Ellas no denuncian el acoso o el abuso o el hostigamiento o la agresión porque denunciar lo que sea en México es una pesadilla y denunciar un delito sexual es un calvario.

Ellas no denuncian porque denunciar es revivir todo, ser víctima de nuevo, ser condenada a describir paso por paso, doloroso detalle por doloroso detalle, cada acto de agresión a una legión de extraños dedicados a impedir la denuncia.

Ellas no denuncian porque la denuncia rara vez conduce a la justicia, porque la impunidad en materia de delitos sexuales, desde el acoso hasta la violación, es casi universal.

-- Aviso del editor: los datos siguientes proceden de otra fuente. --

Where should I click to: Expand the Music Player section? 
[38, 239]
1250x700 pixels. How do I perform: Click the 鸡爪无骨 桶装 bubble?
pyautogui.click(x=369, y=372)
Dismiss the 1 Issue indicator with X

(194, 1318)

Ellas no denuncian porque la primera reacción es no creerles, ponerlas bajo sospecha, conjeturar sobre sus motivos, cuestionar sus intenciones, suponer que una acusación no es más que despecho o venganza o ansia de prominencia.

Ellas no denuncian porque, con demasiada frecuencia, el agresor o el acosador o el hostigador es novio o marido o amigo o padre o alguien que va a seguir allí, en el núcleo familiar, en el entorno cotidiano, en el espacio de trabajo, en el hogar mismo.

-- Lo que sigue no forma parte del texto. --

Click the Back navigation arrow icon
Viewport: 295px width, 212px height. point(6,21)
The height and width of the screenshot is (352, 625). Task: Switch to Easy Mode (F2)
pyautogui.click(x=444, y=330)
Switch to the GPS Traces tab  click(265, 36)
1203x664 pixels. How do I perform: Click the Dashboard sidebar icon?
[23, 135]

Ellas no denuncian porque las van a tratar de culpar, porque les dirán, hombres y mujeres, que bien ganada se la tenían, que quién las manda a vestirse así o salir así o beber así o hablar así, que si no saben cómo son los hombres y que los hombres piensan con los genitales y que así es y que deberían de tenerlo bien aprendido.

Ellas no denuncian porque hay poder de por medio y la necesidad de obtener sustento y un jefe o jefes que creen que el derecho de pernada sigue vigente y que no tiene nada de malo, es un quid pro quo, algo por algo, mera justicia.

Ellas no denuncian porque no quieren ser excluidas, porque buscan abrirse paso y entrar a los espacios donde se toman las decisiones y no quieren ser las “exageradas” o las “histéricas” o las que no entienden una “broma”.

Ellas no denuncian porque alguno o algunos van a salir a machoexplicar que hay un cuándo y un cómo para denunciar, y ese cuándo ya fue y ese cómo es de otra forma, y hay que decir las cosas en el momento que pasan, aunque la denunciante tuviese todo en contra, aunque hubiese un desbalance monumental de poder, aunque la vida o la integridad o el futuro de la víctima estuviesen en juego.

Ellas no denuncian porque no quieren ser acusadas de feminazis, de buscar la muerte del coqueteo, de cerrarle la puerta a la seducción, de ser castradoras y victorianas y pudibundas, de no entender que el acoso no es más que lindo halago y el grito vulgar es solo fino ejemplo de la picaresca nacional.

Ellas no denuncian porque no quieren ponerse en el centro de un huracán de redes sociales, recibir nuevas amenazas, convertirse en objeto de odio y diversión de miles de troles anónimos (y no tan anónimos).

Ellas no denuncian porque los aliados y amigos se quedan callados, porque no surgen voces suficientes para proteger y arropar a quién sí denuncia, porque no hay espacios para escuchar las muchas historias de acoso y violencia de las muchas que no son famosas ni quisieran serlo.

Ellas no denuncian porque, en demasiado número y con demasiada frecuencia, los hombres no entendemos que no entendemos. Y así nos comportamos.